• PROVIDED ENTRIES:
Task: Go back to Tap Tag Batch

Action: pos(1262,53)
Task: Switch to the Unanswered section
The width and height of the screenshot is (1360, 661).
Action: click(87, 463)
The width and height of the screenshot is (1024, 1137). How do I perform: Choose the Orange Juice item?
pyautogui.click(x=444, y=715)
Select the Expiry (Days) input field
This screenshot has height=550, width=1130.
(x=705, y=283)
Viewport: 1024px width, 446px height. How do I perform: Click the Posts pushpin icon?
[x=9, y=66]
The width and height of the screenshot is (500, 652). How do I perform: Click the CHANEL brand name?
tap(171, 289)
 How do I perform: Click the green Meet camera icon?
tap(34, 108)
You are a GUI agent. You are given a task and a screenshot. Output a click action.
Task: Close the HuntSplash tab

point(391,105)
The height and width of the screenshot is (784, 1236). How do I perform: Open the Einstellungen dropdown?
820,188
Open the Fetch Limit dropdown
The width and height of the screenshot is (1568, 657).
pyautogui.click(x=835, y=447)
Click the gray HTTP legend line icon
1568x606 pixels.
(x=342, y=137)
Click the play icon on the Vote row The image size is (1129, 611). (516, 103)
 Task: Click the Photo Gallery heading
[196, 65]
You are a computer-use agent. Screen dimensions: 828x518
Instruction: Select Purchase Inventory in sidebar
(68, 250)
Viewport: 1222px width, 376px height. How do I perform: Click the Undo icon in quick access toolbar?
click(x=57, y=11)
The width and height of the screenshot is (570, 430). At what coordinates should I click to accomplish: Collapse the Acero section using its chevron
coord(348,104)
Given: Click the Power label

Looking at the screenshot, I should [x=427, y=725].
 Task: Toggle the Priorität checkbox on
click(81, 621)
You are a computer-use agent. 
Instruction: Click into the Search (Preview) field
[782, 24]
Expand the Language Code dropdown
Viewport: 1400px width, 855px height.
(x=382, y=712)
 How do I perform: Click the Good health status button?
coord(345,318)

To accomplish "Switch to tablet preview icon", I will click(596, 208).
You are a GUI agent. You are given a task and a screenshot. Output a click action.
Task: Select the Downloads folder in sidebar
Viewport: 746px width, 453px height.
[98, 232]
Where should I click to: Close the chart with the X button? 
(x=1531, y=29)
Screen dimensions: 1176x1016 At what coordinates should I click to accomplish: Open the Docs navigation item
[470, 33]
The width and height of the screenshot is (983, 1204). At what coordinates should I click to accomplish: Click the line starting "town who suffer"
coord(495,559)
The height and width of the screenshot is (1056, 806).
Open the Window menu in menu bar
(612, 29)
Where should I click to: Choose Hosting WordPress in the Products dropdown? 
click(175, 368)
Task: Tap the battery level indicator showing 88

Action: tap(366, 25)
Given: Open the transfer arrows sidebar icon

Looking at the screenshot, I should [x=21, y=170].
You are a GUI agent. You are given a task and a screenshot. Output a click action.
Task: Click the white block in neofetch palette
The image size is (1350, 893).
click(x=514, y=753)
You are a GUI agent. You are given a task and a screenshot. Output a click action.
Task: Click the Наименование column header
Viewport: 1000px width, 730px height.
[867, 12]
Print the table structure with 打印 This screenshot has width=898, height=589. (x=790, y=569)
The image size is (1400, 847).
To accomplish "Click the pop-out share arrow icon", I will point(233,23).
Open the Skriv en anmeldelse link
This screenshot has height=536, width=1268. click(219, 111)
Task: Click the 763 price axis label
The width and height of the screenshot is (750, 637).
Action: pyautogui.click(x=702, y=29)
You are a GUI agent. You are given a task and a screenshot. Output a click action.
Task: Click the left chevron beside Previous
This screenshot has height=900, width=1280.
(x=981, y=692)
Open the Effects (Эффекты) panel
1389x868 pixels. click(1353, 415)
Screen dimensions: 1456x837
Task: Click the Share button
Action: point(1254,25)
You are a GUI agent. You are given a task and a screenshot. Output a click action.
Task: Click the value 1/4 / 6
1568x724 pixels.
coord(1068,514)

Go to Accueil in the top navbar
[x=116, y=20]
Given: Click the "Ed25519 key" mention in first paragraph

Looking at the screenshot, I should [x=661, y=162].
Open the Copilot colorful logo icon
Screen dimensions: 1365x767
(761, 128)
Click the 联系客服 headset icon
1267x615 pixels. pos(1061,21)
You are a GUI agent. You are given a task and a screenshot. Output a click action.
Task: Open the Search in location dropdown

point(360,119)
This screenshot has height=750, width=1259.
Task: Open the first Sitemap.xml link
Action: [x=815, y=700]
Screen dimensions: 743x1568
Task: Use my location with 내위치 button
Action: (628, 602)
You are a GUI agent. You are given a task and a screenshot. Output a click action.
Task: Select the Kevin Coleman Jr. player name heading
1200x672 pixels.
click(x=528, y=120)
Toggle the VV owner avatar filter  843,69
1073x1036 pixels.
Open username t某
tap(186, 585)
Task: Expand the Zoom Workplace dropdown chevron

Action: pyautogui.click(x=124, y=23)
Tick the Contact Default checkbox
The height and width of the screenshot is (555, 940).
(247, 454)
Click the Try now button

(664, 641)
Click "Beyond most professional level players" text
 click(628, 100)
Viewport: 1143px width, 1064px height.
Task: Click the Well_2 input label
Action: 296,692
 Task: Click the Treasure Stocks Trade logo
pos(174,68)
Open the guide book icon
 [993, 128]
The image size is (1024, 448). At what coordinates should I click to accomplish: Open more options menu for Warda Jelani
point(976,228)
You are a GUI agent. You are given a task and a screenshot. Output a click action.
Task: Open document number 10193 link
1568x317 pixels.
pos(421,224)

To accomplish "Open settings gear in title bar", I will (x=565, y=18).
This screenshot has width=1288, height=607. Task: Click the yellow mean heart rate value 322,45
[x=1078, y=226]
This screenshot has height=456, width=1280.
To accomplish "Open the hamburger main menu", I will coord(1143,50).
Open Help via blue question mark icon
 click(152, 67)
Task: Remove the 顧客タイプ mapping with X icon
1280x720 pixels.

• GOAL OF THE EXERCISE: Write the whole listing out again, exactly as it appears above.

• SOLUTION TO THE PROBLEM:
Task: Go back to Tap Tag Batch

Action: pos(1262,53)
Task: Switch to the Unanswered section
The width and height of the screenshot is (1360, 661).
Action: click(87, 463)
The width and height of the screenshot is (1024, 1137). How do I perform: Choose the Orange Juice item?
pyautogui.click(x=444, y=715)
Select the Expiry (Days) input field
This screenshot has height=550, width=1130.
(x=705, y=283)
Viewport: 1024px width, 446px height. How do I perform: Click the Posts pushpin icon?
[x=9, y=66]
The width and height of the screenshot is (500, 652). How do I perform: Click the CHANEL brand name?
tap(171, 289)
 How do I perform: Click the green Meet camera icon?
tap(34, 108)
You are a GUI agent. You are given a task and a screenshot. Output a click action.
Task: Close the HuntSplash tab

point(391,105)
The height and width of the screenshot is (784, 1236). How do I perform: Open the Einstellungen dropdown?
820,188
Open the Fetch Limit dropdown
The width and height of the screenshot is (1568, 657).
pyautogui.click(x=835, y=447)
Click the gray HTTP legend line icon
1568x606 pixels.
(x=342, y=137)
Click the play icon on the Vote row The image size is (1129, 611). (516, 103)
 Task: Click the Photo Gallery heading
[196, 65]
You are a computer-use agent. Screen dimensions: 828x518
Instruction: Select Purchase Inventory in sidebar
(68, 250)
Viewport: 1222px width, 376px height. How do I perform: Click the Undo icon in quick access toolbar?
click(x=57, y=11)
The width and height of the screenshot is (570, 430). At what coordinates should I click to accomplish: Collapse the Acero section using its chevron
coord(348,104)
Given: Click the Power label

Looking at the screenshot, I should [x=427, y=725].
 Task: Toggle the Priorität checkbox on
click(81, 621)
You are a computer-use agent. 
Instruction: Click into the Search (Preview) field
[782, 24]
Expand the Language Code dropdown
Viewport: 1400px width, 855px height.
(x=382, y=712)
 How do I perform: Click the Good health status button?
coord(345,318)

To accomplish "Switch to tablet preview icon", I will click(596, 208).
You are a GUI agent. You are given a task and a screenshot. Output a click action.
Task: Select the Downloads folder in sidebar
Viewport: 746px width, 453px height.
[98, 232]
Where should I click to: Close the chart with the X button? 
(x=1531, y=29)
Screen dimensions: 1176x1016 At what coordinates should I click to accomplish: Open the Docs navigation item
[470, 33]
The width and height of the screenshot is (983, 1204). At what coordinates should I click to accomplish: Click the line starting "town who suffer"
coord(495,559)
The height and width of the screenshot is (1056, 806).
Open the Window menu in menu bar
(612, 29)
Where should I click to: Choose Hosting WordPress in the Products dropdown? 
click(175, 368)
Task: Tap the battery level indicator showing 88

Action: tap(366, 25)
Given: Open the transfer arrows sidebar icon

Looking at the screenshot, I should [x=21, y=170].
You are a GUI agent. You are given a task and a screenshot. Output a click action.
Task: Click the white block in neofetch palette
The image size is (1350, 893).
click(x=514, y=753)
You are a GUI agent. You are given a task and a screenshot. Output a click action.
Task: Click the Наименование column header
Viewport: 1000px width, 730px height.
[867, 12]
Print the table structure with 打印 This screenshot has width=898, height=589. (x=790, y=569)
The image size is (1400, 847).
To accomplish "Click the pop-out share arrow icon", I will point(233,23).
Open the Skriv en anmeldelse link
This screenshot has height=536, width=1268. click(219, 111)
Task: Click the 763 price axis label
The width and height of the screenshot is (750, 637).
Action: pyautogui.click(x=702, y=29)
You are a GUI agent. You are given a task and a screenshot. Output a click action.
Task: Click the left chevron beside Previous
This screenshot has height=900, width=1280.
(x=981, y=692)
Open the Effects (Эффекты) panel
1389x868 pixels. click(1353, 415)
Screen dimensions: 1456x837
Task: Click the Share button
Action: point(1254,25)
You are a GUI agent. You are given a task and a screenshot. Output a click action.
Task: Click the value 1/4 / 6
1568x724 pixels.
coord(1068,514)

Go to Accueil in the top navbar
[x=116, y=20]
Given: Click the "Ed25519 key" mention in first paragraph

Looking at the screenshot, I should [x=661, y=162].
Open the Copilot colorful logo icon
Screen dimensions: 1365x767
(761, 128)
Click the 联系客服 headset icon
1267x615 pixels. pos(1061,21)
You are a GUI agent. You are given a task and a screenshot. Output a click action.
Task: Open the Search in location dropdown

point(360,119)
This screenshot has height=750, width=1259.
Task: Open the first Sitemap.xml link
Action: [x=815, y=700]
Screen dimensions: 743x1568
Task: Use my location with 내위치 button
Action: (628, 602)
You are a GUI agent. You are given a task and a screenshot. Output a click action.
Task: Select the Kevin Coleman Jr. player name heading
1200x672 pixels.
click(x=528, y=120)
Toggle the VV owner avatar filter  843,69
1073x1036 pixels.
Open username t某
tap(186, 585)
Task: Expand the Zoom Workplace dropdown chevron

Action: pyautogui.click(x=124, y=23)
Tick the Contact Default checkbox
The height and width of the screenshot is (555, 940).
(247, 454)
Click the Try now button

(664, 641)
Click "Beyond most professional level players" text
 click(628, 100)
Viewport: 1143px width, 1064px height.
Task: Click the Well_2 input label
Action: 296,692
 Task: Click the Treasure Stocks Trade logo
pos(174,68)
Open the guide book icon
 [993, 128]
The image size is (1024, 448). At what coordinates should I click to accomplish: Open more options menu for Warda Jelani
point(976,228)
You are a GUI agent. You are given a task and a screenshot. Output a click action.
Task: Open document number 10193 link
1568x317 pixels.
pos(421,224)

To accomplish "Open settings gear in title bar", I will (x=565, y=18).
This screenshot has width=1288, height=607. Task: Click the yellow mean heart rate value 322,45
[x=1078, y=226]
This screenshot has height=456, width=1280.
To accomplish "Open the hamburger main menu", I will coord(1143,50).
Open Help via blue question mark icon
 click(152, 67)
Task: Remove the 顧客タイプ mapping with X icon
1280x720 pixels.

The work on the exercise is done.